PLAYWRIGHT'S NOTE FROM LPAC PROGRAM

I first watched The Netflix documentary “Hot Girls Wanted on a summer evening in 2016, and then couldn’t stop re-watching it. I was captivated by the young women who desired to perform, create content, be seen, and maybe even find success in the world of adult filmmaking. Moreover, I was struck by the pragmatism and strength with which the girls confronted the gritty realties of having sex with strangers on camera. 

While the purpose of porn is debated, we rarely think about making porn as a job.The popular rhetoric about pornography often overlooks the diverse ways that women actually interact with it, the varied reasons why individuals enter the industry, and the fact that the actors who show up on set have lives apart from the movies they create.
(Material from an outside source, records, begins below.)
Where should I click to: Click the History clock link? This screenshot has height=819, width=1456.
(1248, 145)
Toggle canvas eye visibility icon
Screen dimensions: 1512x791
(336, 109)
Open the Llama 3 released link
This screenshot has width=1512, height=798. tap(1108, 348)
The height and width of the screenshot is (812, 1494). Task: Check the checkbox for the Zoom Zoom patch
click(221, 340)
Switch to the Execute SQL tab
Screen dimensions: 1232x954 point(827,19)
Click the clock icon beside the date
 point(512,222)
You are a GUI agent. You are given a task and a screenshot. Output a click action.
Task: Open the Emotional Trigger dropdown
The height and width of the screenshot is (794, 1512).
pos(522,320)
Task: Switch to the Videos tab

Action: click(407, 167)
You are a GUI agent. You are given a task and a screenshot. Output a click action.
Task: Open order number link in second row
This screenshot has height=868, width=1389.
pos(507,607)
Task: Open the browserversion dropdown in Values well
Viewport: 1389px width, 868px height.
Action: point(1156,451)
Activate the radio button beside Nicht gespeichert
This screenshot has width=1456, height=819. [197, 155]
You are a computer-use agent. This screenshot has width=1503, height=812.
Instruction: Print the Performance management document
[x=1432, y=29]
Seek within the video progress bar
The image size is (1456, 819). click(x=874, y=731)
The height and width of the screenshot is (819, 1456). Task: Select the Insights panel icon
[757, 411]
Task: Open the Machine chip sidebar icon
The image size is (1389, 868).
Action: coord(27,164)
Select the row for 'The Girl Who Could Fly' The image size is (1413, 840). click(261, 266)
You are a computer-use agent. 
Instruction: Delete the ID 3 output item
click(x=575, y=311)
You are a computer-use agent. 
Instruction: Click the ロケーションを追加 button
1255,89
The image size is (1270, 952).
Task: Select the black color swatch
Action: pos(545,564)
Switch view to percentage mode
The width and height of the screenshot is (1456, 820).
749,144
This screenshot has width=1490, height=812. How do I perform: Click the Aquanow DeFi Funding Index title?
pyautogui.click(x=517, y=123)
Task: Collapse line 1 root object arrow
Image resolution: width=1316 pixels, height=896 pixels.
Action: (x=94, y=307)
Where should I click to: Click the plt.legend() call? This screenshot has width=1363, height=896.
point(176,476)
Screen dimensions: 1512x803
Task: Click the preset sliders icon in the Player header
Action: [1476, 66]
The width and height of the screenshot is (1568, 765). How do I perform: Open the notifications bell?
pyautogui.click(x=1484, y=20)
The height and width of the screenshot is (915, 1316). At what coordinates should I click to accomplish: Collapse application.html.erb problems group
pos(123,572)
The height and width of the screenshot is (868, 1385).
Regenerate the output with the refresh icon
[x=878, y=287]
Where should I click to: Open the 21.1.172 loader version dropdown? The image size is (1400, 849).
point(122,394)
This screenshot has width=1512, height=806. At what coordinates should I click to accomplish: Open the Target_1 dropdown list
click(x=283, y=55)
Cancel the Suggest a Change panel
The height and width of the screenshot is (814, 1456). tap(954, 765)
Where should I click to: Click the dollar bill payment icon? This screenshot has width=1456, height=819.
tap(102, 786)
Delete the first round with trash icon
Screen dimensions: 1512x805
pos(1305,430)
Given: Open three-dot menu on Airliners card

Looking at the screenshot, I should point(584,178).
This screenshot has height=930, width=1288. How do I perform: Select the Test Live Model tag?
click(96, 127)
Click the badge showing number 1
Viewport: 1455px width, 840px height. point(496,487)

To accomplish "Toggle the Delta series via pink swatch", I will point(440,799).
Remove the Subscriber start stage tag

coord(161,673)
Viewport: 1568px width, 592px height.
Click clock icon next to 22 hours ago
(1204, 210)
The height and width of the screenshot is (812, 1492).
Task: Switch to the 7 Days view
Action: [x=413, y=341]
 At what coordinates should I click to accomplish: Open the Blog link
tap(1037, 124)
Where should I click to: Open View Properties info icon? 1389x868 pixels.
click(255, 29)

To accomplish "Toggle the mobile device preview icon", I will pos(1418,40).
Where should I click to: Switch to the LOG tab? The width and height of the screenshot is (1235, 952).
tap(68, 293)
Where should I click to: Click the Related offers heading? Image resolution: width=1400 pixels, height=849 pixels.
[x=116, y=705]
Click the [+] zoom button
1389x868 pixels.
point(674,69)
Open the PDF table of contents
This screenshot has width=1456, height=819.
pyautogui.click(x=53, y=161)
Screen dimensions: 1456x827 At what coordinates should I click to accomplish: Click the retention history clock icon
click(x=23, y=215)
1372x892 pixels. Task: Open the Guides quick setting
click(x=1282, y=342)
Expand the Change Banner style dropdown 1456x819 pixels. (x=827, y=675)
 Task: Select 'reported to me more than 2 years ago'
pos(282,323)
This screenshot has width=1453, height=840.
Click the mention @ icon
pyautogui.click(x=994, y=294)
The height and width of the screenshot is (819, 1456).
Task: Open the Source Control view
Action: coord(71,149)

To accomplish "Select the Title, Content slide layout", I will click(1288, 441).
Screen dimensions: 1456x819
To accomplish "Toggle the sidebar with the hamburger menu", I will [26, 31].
This play is inspired by a compilation of essays, documentaries, podcasts, articles, and interviews with young women in the adult entertainment industry, as well as conversations I've had with porn actors. Gonzo aims to take these women seriously, and to place the modern amateur porn actress, with her fears of aging out of business, hopes of achieving fame, and pressures to self-promote and perform, at the story's center.